Hang Together or Go Under

Turner, “The Shipwreck” (1805)

Monday

A few months ago Editorial Page’s John Stoehr alerted me to a powerful James Baldwin warning from his prose poem essay Nothing Personal. As our country passes the 150,000 mark for Covid deaths and as the bottom drops out of the economy, it’s vital that we hold on to each other. Otherwise, “the sea engulfs us and the light goes out.”

Baldwin wrote these words in 1964, when we had a similar sense that “nothing is fixed” and that “the earth is always shifting.” Yet many of us believed then—at least those of us who were white—that America’s basic safeguards would hold. We had confidence that the rule of law, the electoral system, and the U.S. Constitution’s system of checks and balances were fixed and immutable.

Baldwin is not so sure. In the face of uncertainty, however, he reminds us of two important things: we are responsible to future generations (“we are the only witnesses they have”) and it is vital to keep faith with each other. Our children and our children’s children must not lose the dream of a just and egalitarian society. They must not become inured to autocracy.

When Baldwin warns against “break[ing] faith with one another,” think of him referring to the Declaration of Independence, to America’s vision of e pluribus unum, and to the Statue of Liberty’s welcoming light.

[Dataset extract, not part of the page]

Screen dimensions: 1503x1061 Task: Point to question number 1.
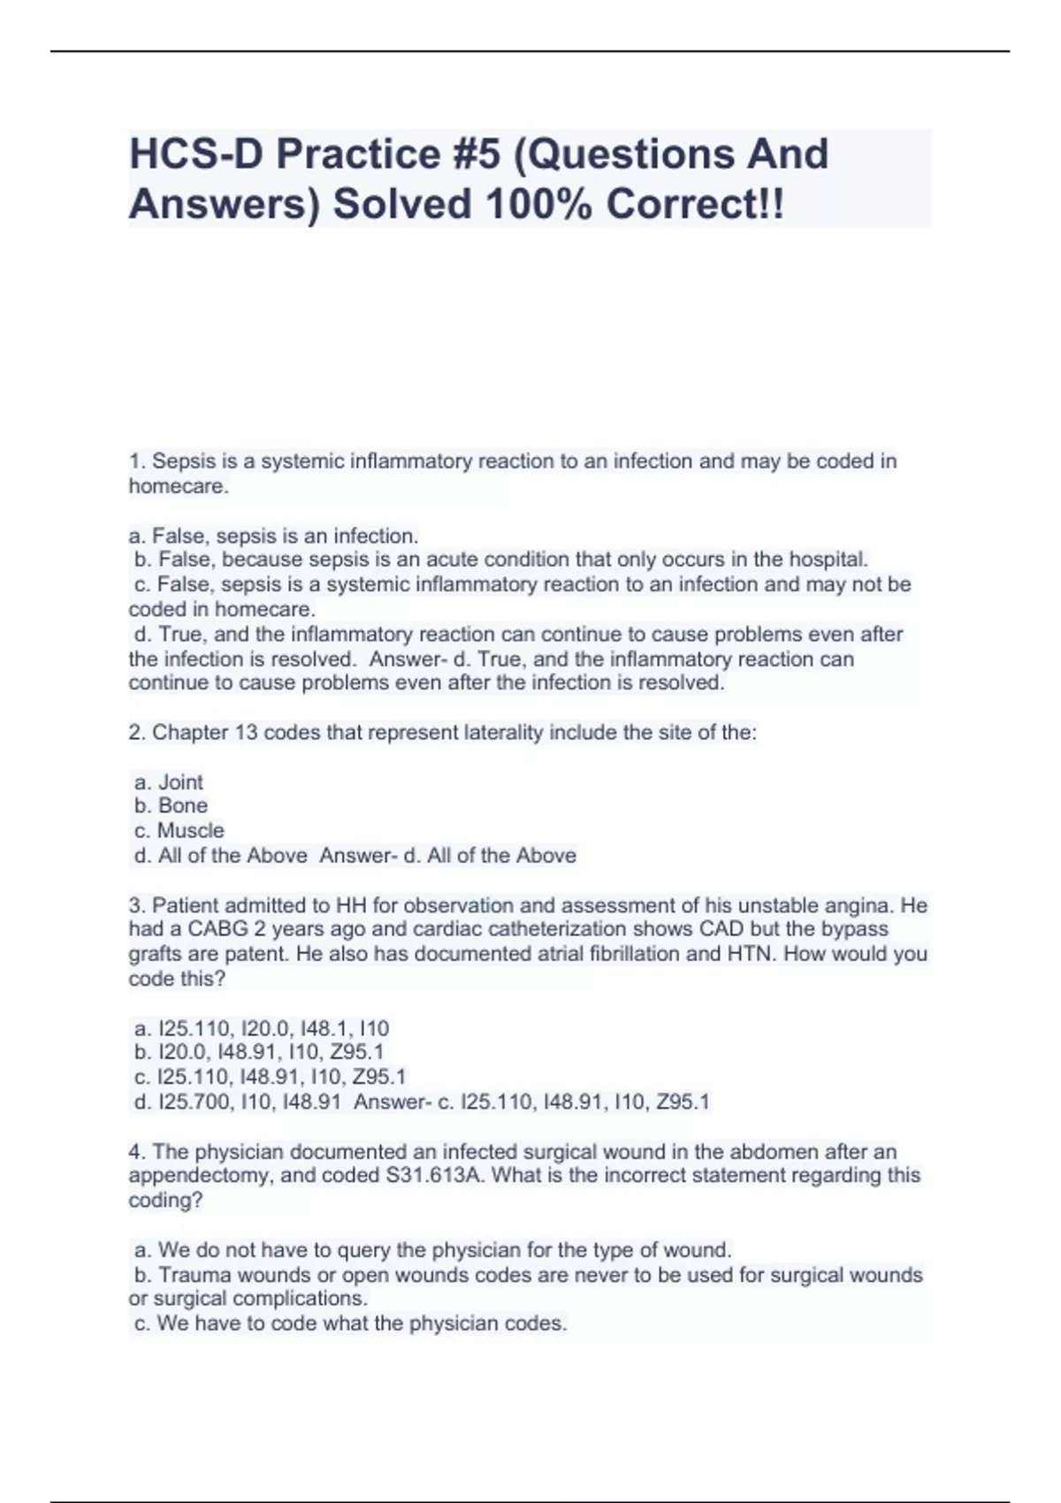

To be sure, fighting against a sea that “does not cease to grind down rock” is a daunting challenge. People of color know better than anyone how the forces of racism and oppression never let up. But even while acknowledging the harsh reality, Baldwin points to how we must respond: lovers must cling to lovers and parents and children must cling to each other. Without that, we are lost for sure.

I know we often lose, and that the death or destruction of another is infinitely more real and unbearable than one’s own. I think I know how many times one has to start again, and how often one feels that one cannot start again. And yet, on pain of death, one can never remain where one is. The light. The light. One will perish without the light.

I have slept on rooftops and in basements and subways, have been cold and hungry all my life; have felt that no fire would ever warm me, and no arms would ever hold me. I have been, as the song says, “buked and scorned” and I know that I always will be. But, my God, in that darkness, which was the lot of my ancestors and my own state, what a mighty fire burned! In that darkness of rape and degradation, that fine flying froth and mist of blood, through all that terror and in all that helplessness, a living soul moved and refused to die. We really emptied oceans with a home-made spoon and tore down mountains with our hands….

It is a mighty heritage, it is the human heritage, and it is all there is to trust. And I learned this through descending, as it were, into the eyes of my father and my mother. I wondered, when I was little, how they bore it–for I knew that they had much to bear. It had not yet occurred to me that I also would have much to bear; but they knew it, and the unimaginable rigors of their journey helped them to prepare me for mine. This is why one must say Yes to life and embrace it wherever it is found–and it is found in terrible places; nevertheless, there it is; and if the father can say, Yes. Lord. the child can learn that most difficult of words, Amen.

For nothing is fixed, forever and forever and forever, it is not fixed; the earth is always shifting, the light is always changing, the sea does not cease to grind down rock. Generations do not cease to be born, and we are responsible to them because we are the only witnesses they have.

The sea rises, the light fails, lovers cling to each other, and children cling to us. The moment we cease to hold each other, the moment we break faith with one another, the sea engulfs us and the light goes out.

Further thought: Baldwin may well be alluding to Matthew Arnold’s “Dover Beach,” even though Arnold’s ocean is moving in the other direction. Arnold laments that the tide (of faith) is receding, not coming in, thereby leaving us “on a darkling plain/ Swept with confused alarms of struggle and flight, /Where ignorant armies clash by night.” Nevertheless, the prescription is the same: “Ah, love, let us be true to one another!”

With that in mind, the wide support for Black Lives Matter—much broader, more multicultural, and more egalitarian than that enjoyed by Black activism in the 1960s—is reason to hope. To be sure, Trump is more reckless than Richard Nixon while today’s GOP is more supine than it was then, but this means that holding each other is essential.